Le problème des étudiants monégasques, c’est qu’ils ne font pas partie de l’Union européenne (UE), ni assimilés. Du coup, quand ils vont dans certains établissements, ils sont considérés comme non communautaires. On leur applique des frais de scolarité qui sont exorbitants.

 

Par exemple ?

Le Canada, dans les universités publiques, faisait payer 2 500 euros une année universitaire à un étudiant français, contre 12 500 euros pour un Monégasque ! Il y aussi un problème avec Erasmus, car parfois les Monégasques ne sont pas éligibles à ce système.

 

Pourquoi ?

Parce qu’en tant que Monégasque, ils ne font pas parti de l’UE.

 

Un mot sur le cautionnement de l’Etat ?

C’est un super geste de l’Etat qui comprend que les Monégasques, selon le vœu du Prince, ont besoin de se former pour être efficace et apporter quelque chose à leur pays. Quand la majorité Horizon Monaco (HM) a décidé de cette proposition de loi, c’était pour permettre aux jeunes monégasques de partir pour revenir formés et utiles.

 

Le vote de cette loi coïncide avec la fin de votre présidence à la tête de la commission Education et Jeunesse du Conseil national : qu’en retenez-vous ?

Je suis très fier parce que c’est quelque chose que j’ai mené de bout en bout. Cela représente pour moi une satisfaction et une réussite. Mais il y a encore beaucoup d’autres sujets à traiter pour les jeunes.

 

Des exemples ?

Les problèmes sociétaux, l’alcool chez les jeunes, les problèmes spécifiques à Monaco, avec la difficulté de se loger pour les jeunes. J’espère que le nouveau président de commission va prendre tout cela à bras le corps.

 

Quel rôle gardez-vous depuis le changement de majorité au Conseil national ?
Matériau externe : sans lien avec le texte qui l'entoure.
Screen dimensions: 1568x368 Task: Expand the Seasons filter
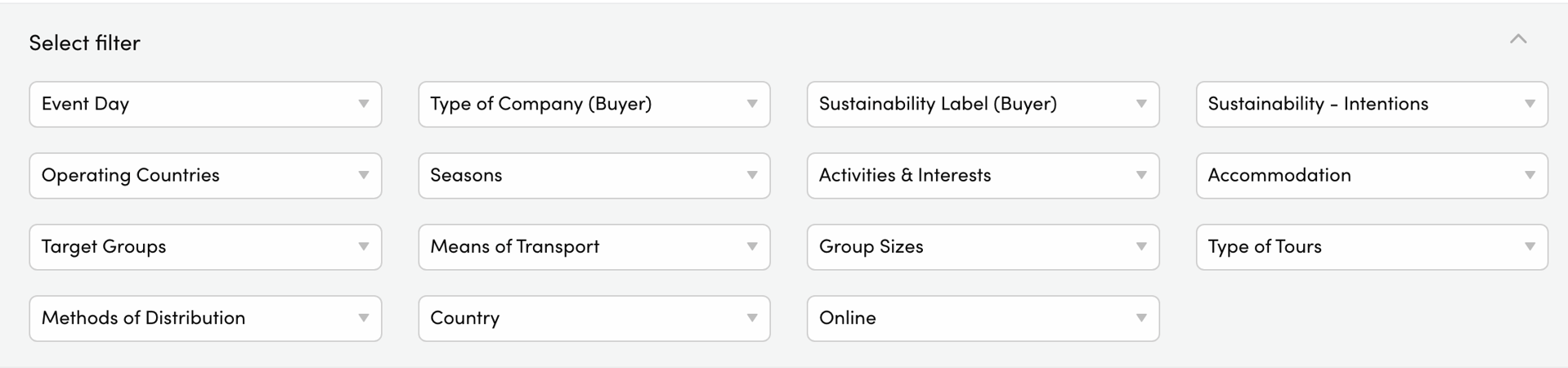point(594,175)
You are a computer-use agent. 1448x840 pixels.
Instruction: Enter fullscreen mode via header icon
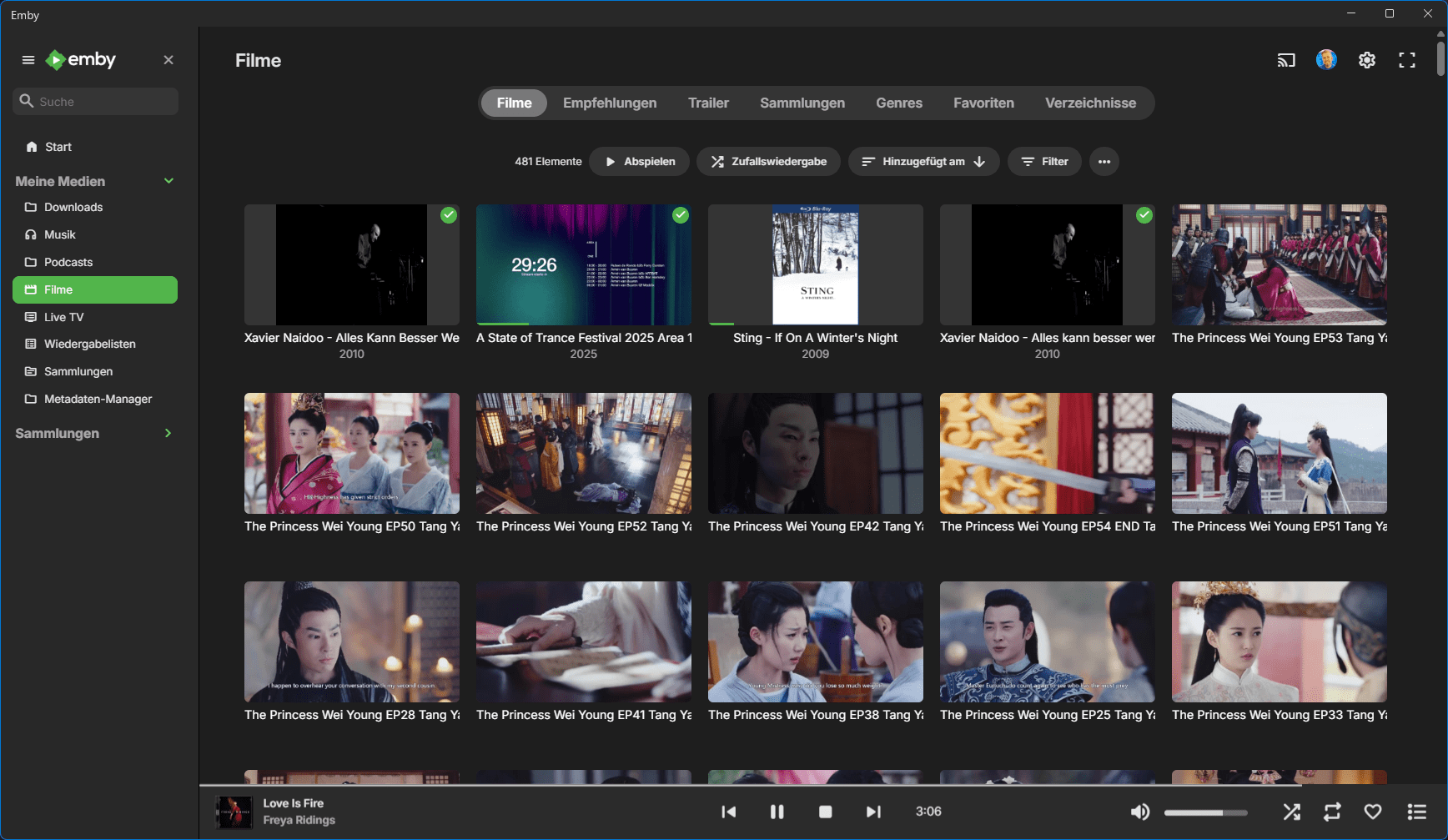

Aujourd’hui, nous sommes dans l’opposition. Même s’ils ne veulent pas nous traiter ainsi… Le but est de prouver aux compatriotes qu’on a été écartés, mais qu’on reste présents. On le sera dans toutes les commissions qu’elles soient Education et Jeunesse ou les autres. C’est le devoir que l’on a en tant qu’élu par rapport aux Monégasques qui nous ont fait confiance.

 

Votre sentiment le jour du vote de ce texte ?

J’étais déçu… C’est peut-être les circonstances du vote précédent sur le changement de président, mais la loi est passée en 5 minutes chrono. C’était une proposition de loi de la majorité HM élue en 2013. Si le nouveau président se réclame de cette majorité, il y aurait dû avoir un peu plus d’interventions de la part des élus, toutes sensibilités confondues.

 

Votre conclusion ?

C’est une loi essentielle de la mandature 2013-2018. Aujourd’hui, on n’a pas encore la mesure de comment elle va être retranscrite dans les faits. Mais on verra rapidement que ce texte va changer la vie des étudiants.